# [THE PROBLEM]
Answer these questions using the passage below:
(a) At which institution does the professor who wrote the Outlook piece teach?
(b) Whose column does the writer recommend about Paterno?
(c) Which campaign will Jean Shaheen be joining?

# [SUPPLIED PASSAGE]

Content starts

The last political link of the day: From the this Sunday's Post's Outlook section, a UMBC professor examines whether or not the Democrats even need a Southern Strategy. He suggests that by focusing on the "new Southwest" Democrats will fare better and be able to forge winning coalitions by forgoing the South entirely. He makes several salient points, but I don't find myself agreeing with his overall thesis. Nonetheless, worth a read.
Finally, read Wilbon's slicing and dicing of JoPa. Actually, it's a rather gentle explanation of why Paterno needs to give it up, but I just like sticking it to Draper. A great Wilbon column as usual, but I think this thing wins title of the year. But then again, I'm a sucker for Peter O'Toole references.
Peace & Love,
Tony
Tony
In lambs to the slaughter news, Former New Hampshire Governor Jean Shaheen will be joining the Kerry campaign in a nation-wide capacity. Personally, I think the move is a pretty thinly veiled attempt at procurring Kerry's influence and access to money when Shaheen runs against John E. Sununu in 2008. She lost to the son of former New Hampshire Governor and George H. W. Bush Chief of Staff John H. Sununu in 2002, in the most expensive race any Democrat ran that year. That money undoubtedly came from the Gore cronies she met while shilling for Gore in 2000. In all honesty, I don't see this move helping anyone except Shaheen.

Content ends

(Stored records)

Content starts

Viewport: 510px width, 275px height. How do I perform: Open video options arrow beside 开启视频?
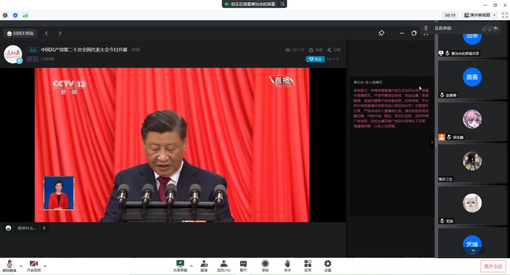pos(45,266)
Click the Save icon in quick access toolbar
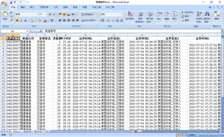The image size is (224, 137). click(x=11, y=2)
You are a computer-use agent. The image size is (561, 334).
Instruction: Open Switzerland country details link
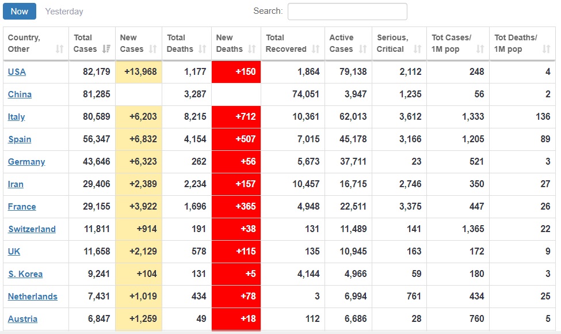(32, 229)
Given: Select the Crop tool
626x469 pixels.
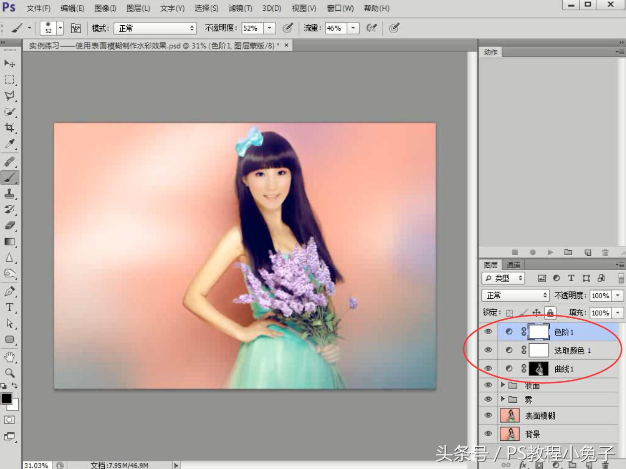Looking at the screenshot, I should [x=9, y=128].
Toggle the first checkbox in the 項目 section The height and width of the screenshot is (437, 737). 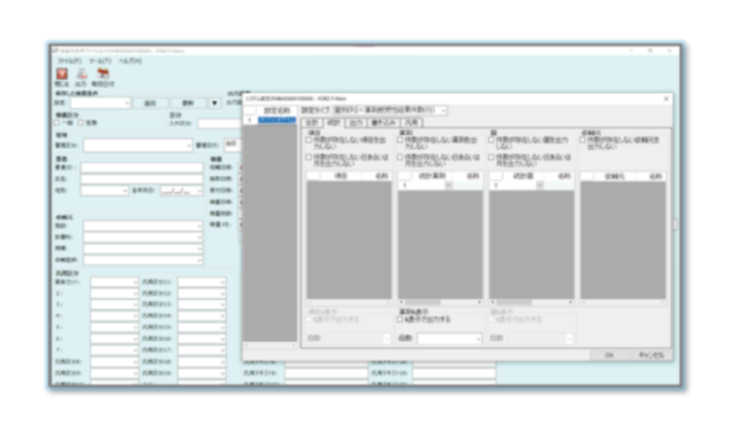click(x=309, y=140)
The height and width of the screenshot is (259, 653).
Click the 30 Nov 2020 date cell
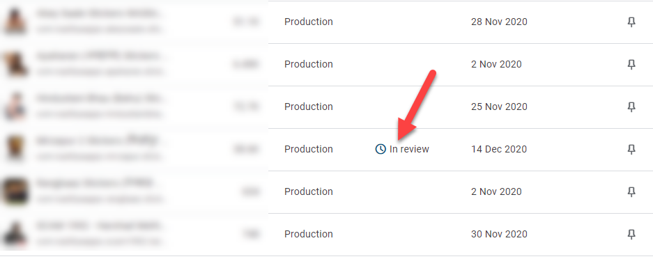499,234
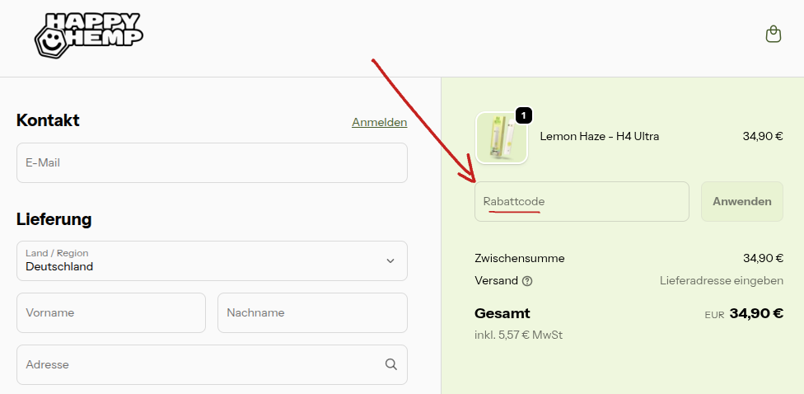Click the quantity badge on product image
Screen dimensions: 804x394
point(523,116)
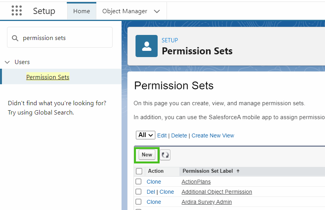Open the App Launcher dots grid
Image resolution: width=325 pixels, height=210 pixels.
(17, 11)
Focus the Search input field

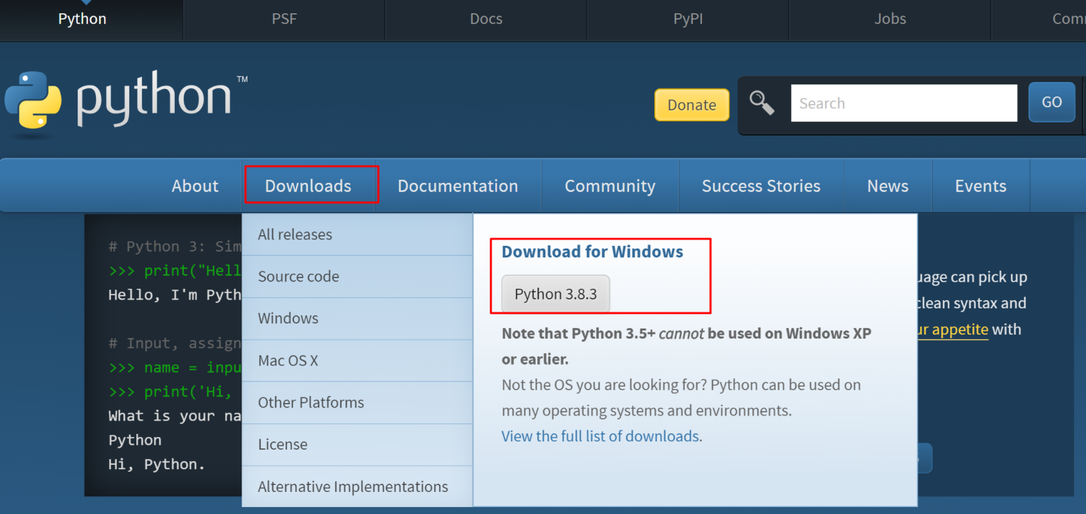point(904,103)
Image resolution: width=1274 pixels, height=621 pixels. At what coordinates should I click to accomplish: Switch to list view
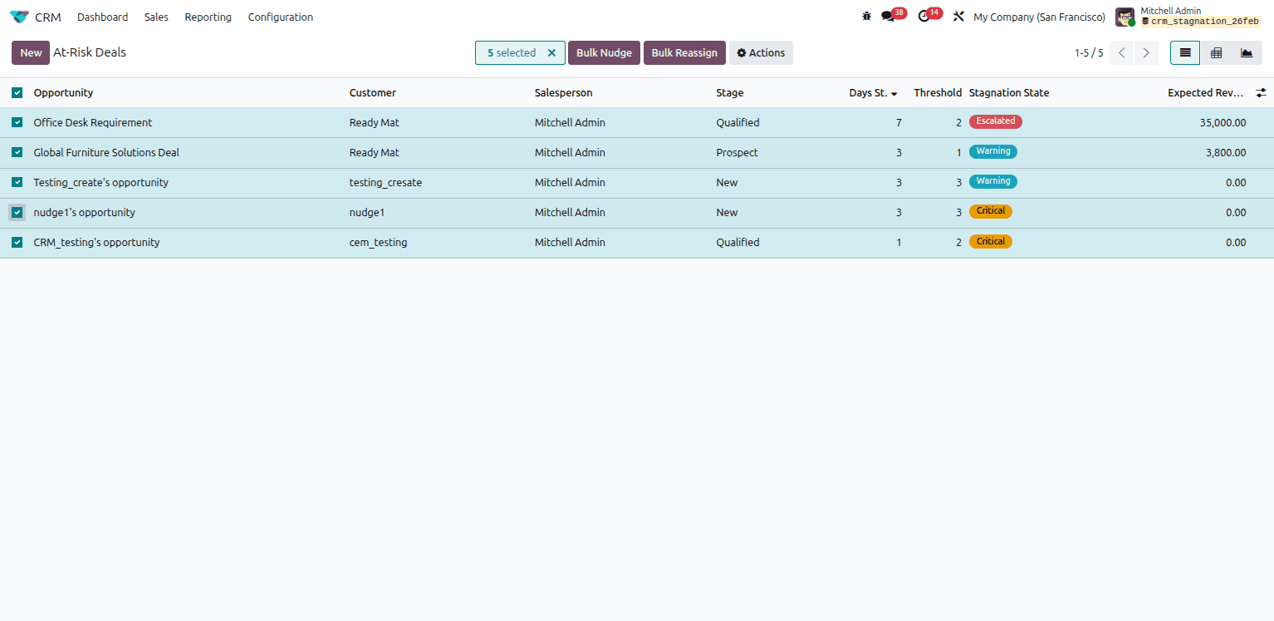pyautogui.click(x=1185, y=52)
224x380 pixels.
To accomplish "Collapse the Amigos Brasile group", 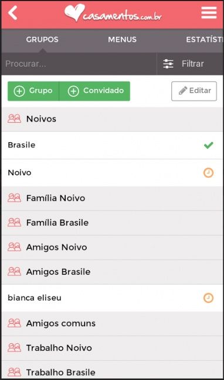I will 112,272.
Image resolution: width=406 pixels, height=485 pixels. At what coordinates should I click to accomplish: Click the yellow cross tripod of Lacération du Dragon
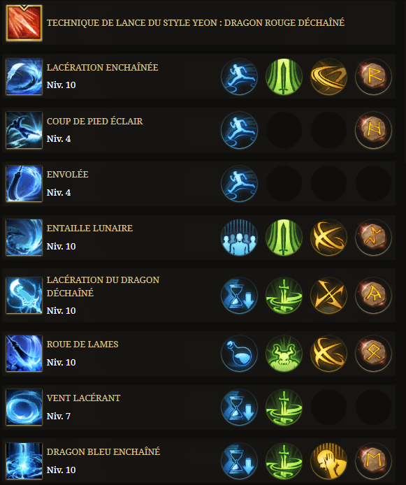328,296
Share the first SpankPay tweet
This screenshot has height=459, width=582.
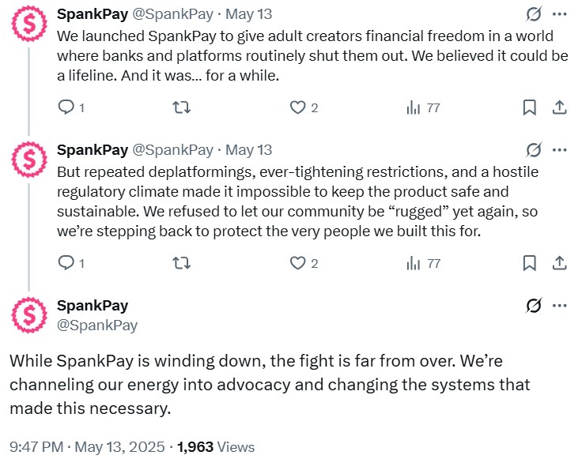point(558,107)
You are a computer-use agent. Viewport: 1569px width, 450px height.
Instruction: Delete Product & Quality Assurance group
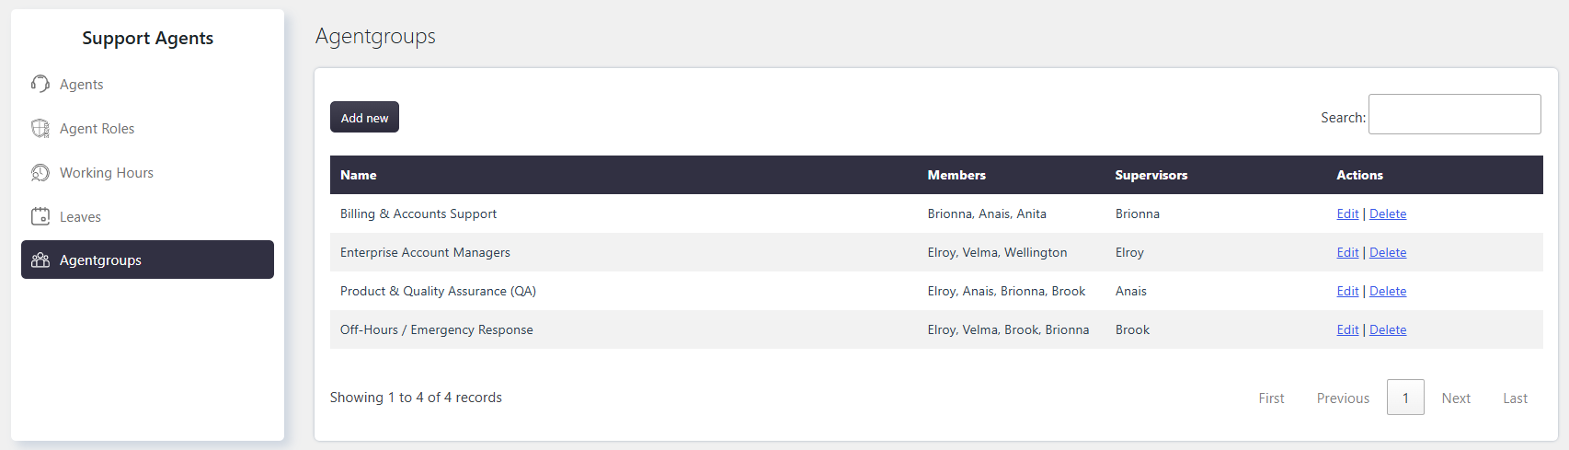tap(1388, 291)
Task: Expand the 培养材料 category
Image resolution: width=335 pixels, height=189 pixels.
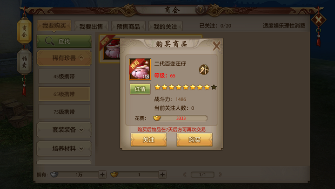Action: click(x=64, y=148)
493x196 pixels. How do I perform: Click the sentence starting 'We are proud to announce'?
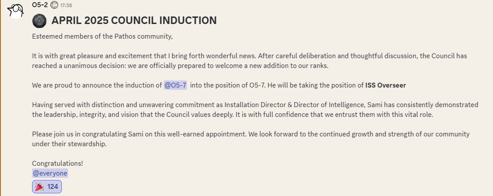(x=97, y=85)
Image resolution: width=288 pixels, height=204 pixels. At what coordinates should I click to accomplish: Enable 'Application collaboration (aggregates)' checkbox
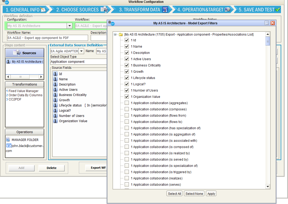[127, 103]
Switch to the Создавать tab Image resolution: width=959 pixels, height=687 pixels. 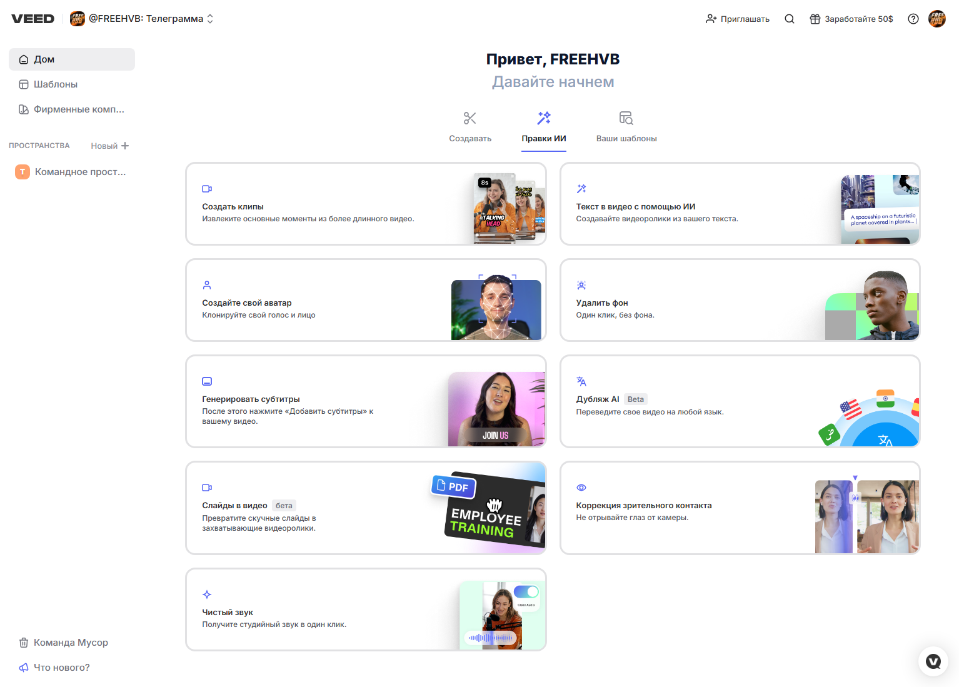click(x=470, y=126)
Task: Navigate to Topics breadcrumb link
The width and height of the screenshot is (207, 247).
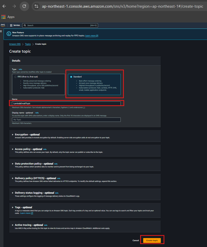Action: tap(28, 44)
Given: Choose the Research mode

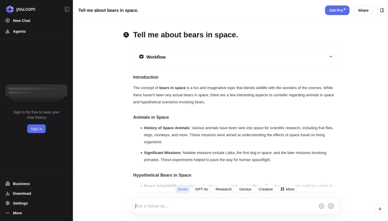Looking at the screenshot, I should [x=224, y=189].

Content ends

# [COMPLETED EXERCISE]
(a) UMBC
(b) Wilbon's
(c) The Kerry campaign